PÁGINA

++++++++++++++++++++

Lei do ruído. Costa desafia Presidente da República
O Governo ignorou totalmente duas das diretivas do Presidente da República no seu último decreto do estado de emergência. E quanto a uma terceira, sobre os livros nos supermercados, protelou.
As diretivas ignoradas são as relativas ao ruído nos prédios e à preparação de um plano para a reabertura faseada das escolas.
No decreto governamental que regulamenta o novo estado de emergência - que se iniciará às 00.00 desta segunda-feira para terminar às 23.59 de 1 de março -, decreto esse publicado no "Diário da República" na sexta-feira à noite - o Executivo não dá qualquer andamento à exigência que o Presidente tinha feito sobre o controlo do ruído nos prédios.
O Presidente pediu, no decreto, que fossem "determinados níveis de ruído mais reduzidos em decibéis ou em certos períodos horários, nos edifícios habitacionais, de modo a não perturbar os trabalhadores em teletrabalho".
O pedido caiu bem entre os ambientalistas. À boleia do decreto do Presidente, a Associação Zero considerou, num comunicado, que o Governo devia mesmo "estabelecer que, pelo menos temporariamente, as autoridades policiais poderão em qualquer altura ordenar ao produtor de ruído de vizinhança a cessação imediata da incomodidade, o que atualmente só está previsto entre as 23h e as 7h (durante a noite)". E mais ainda: "As obras não urgentes devem ser evitadas ou limitadas a um período máximo de 4 horas por dia, repartido obviamente dentro do período 8-20h nos dias úteis". Sendo igualmente "fundamental que as autoridades (PSP e GNR) atuem de forma rigorosa no cumprimento da lei, não hesitando em efetuar as contraordenações que sejam necessárias para garantir o descanso".
"A Zero aplaude a preocupação manifestada na proposta de decreto do Presidente da República para a renovação do estado de emergência com o ruído que afeta muitos trabalhadores em tarefas remotas a partir das suas residências. Esta é uma questão chave que desde sempre afetou a qualidade de vida e a saúde dos cidadãos que agora se torna mais premente face à maior percentagem de pessoas em teletrabalho", lia-se ainda no comunicado.
Na quinta-feira, quando o primeiro-ministro apresentou as conclusões do Conselho de Ministros que aprovou o decreto de regulamentação do estado de emergência, foi fácil perceber que António Costa não tinha gostado da recomendação presidencial.
O chefe do Governo ignorou ostensivamente as (várias) perguntas que lhe fizeram sobre como regulamentaria a diretiva presidencial. Na sexta-feira, através do decreto governamental publicado, confirmou-se que não tem a menor vontade para dar andamento à pretensão presidencial.
Outra diretiva do PR que o Governo ignorou foi a que lhe determinou que preparasse já um plano de reabertura faseada das escolas. Nesse caso, porém, Costa falou logo na conferência de imprensa de quinta-feira que se seguiu ao Conselho de Ministros. O chefe do Governo não quer nem ouvir falar em desconfinamento.

++++++++++++++++++++

DADOS FORNECIDOS

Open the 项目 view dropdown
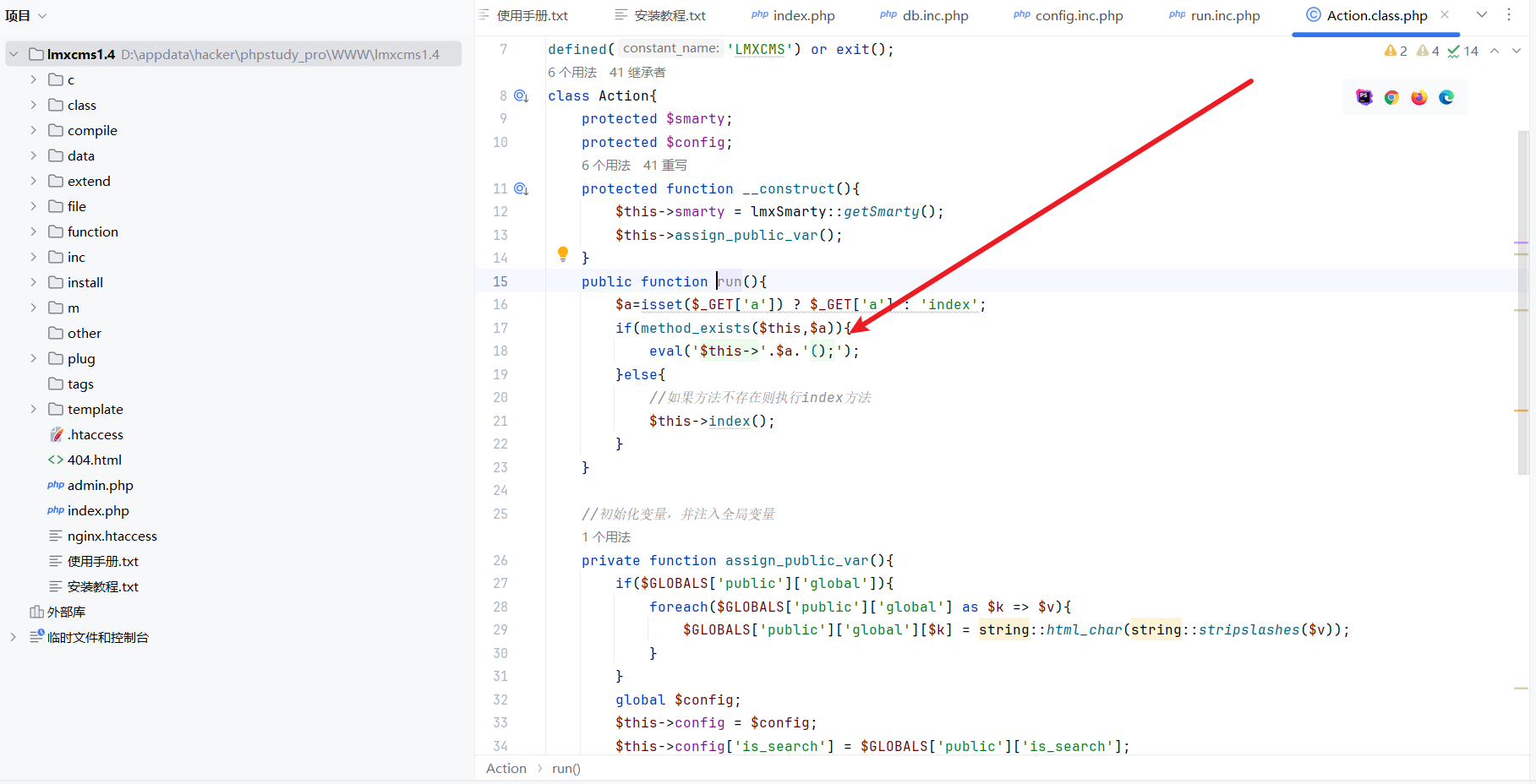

++++++++++++++++++++

EXERCÍCIO PROPOSTO A
Responda a estas perguntas com base no artigo sobre a lei do ruído:
(i) A que hora e em que dia termina o novo estado de emergência?
(ii) Segundo o comunicado da Zero, em que período a lei atual já permite às autoridades policiais ordenar a cessação do ruído de vizinhança?
(iii) Que limite diário propõe a Zero para as obras não urgentes?
EXERCÍCIO PROPOSTO B
No artigo sobre a lei do ruído, porque considera a Zero que a questão do ruído se tornou agora mais premente? Responda em uma a três frases.
EXERCÍCIO PROPOSTO C
Prossiga o artigo sobre a lei do ruído a partir do ponto em que termina.

RESPOSTA A
(i) Às 23.59 de 1 de março.
(ii) Entre as 23h e as 7h (durante a noite).
(iii) Um período máximo de 4 horas por dia, dentro do período 8-20h nos dias úteis.

RESPOSTA B
Porque há agora uma maior percentagem de pessoas em teletrabalho, a trabalhar a partir das suas residências. Para a Zero, o ruído é uma questão que desde sempre afetou a qualidade de vida e a saúde dos cidadãos.

RESPOSTA C
E disse-o, sem rodeios: "Infelizmente é muito cedo para começarmos a especular sobre essa matéria. Estamos a estudar, estamos a trabalhar, ouviremos os parceiros sociais, as comunidades educativas, falaremos com os autarcas, falaremos também com o Presidente da República, ouviremos os partidos, mas neste momento seria extremamente prematuro trazer esse debate para a opinião pública, porque pode induzir em erro os cidadãos. Induzir em erro no sentido de pensarem que o desconfinamento pode começar para a semana ou daqui a 15 dias. O desconfinamento não vai começar nem para a semana nem daqui a 15 dias."
Acrescentando: "Neste momento o que queria dizer cara a cara aos portugueses, com toda a franqueza, é que concentremo-nos em continuar a cumprir as medidas que estão em vigor com toda a determinação, com o sentido de sacrifício profundo que elas implicam para todos, mas que neste momento acho que seria extremamente precipitado aquilo que certamente teremos que discutir, mas ainda, infelizmente, faltam várias semanas para o termos que fazer". Por várias vezes nessa conferência de imprensa o chefe do Governo insistiu na ideia de que o confinamento é para durar pelo menos até ao final de março.
Há ainda uma terceira matéria na qual o Governo parece arrastar os pés face às pretensões do PR. Tem a ver com a proibição da venda de livros nos super e hipermercados. Marcelo determinação o fim dessa proibição. E agora o Governo, em vez de legislar diretamente, passou o assunto para um ministro: "O membro do Governo responsável pela área da Economia [Pedro Siza Vieira] pode, mediante despacho, determinar que os estabelecimentos de comércio a retalho que comercializem mais do que um tipo de bem e cuja atividade seja permitida no âmbito do presente decreto não possam comercializar bens tipicamente comercializados nos estabelecimentos de comércio a retalho encerrados ou com a atividade suspensa nos termos do presente decreto, com exclusão designadamente de livros e materiais escolares, que devem continuar disponíveis para estudantes e cidadãos em geral."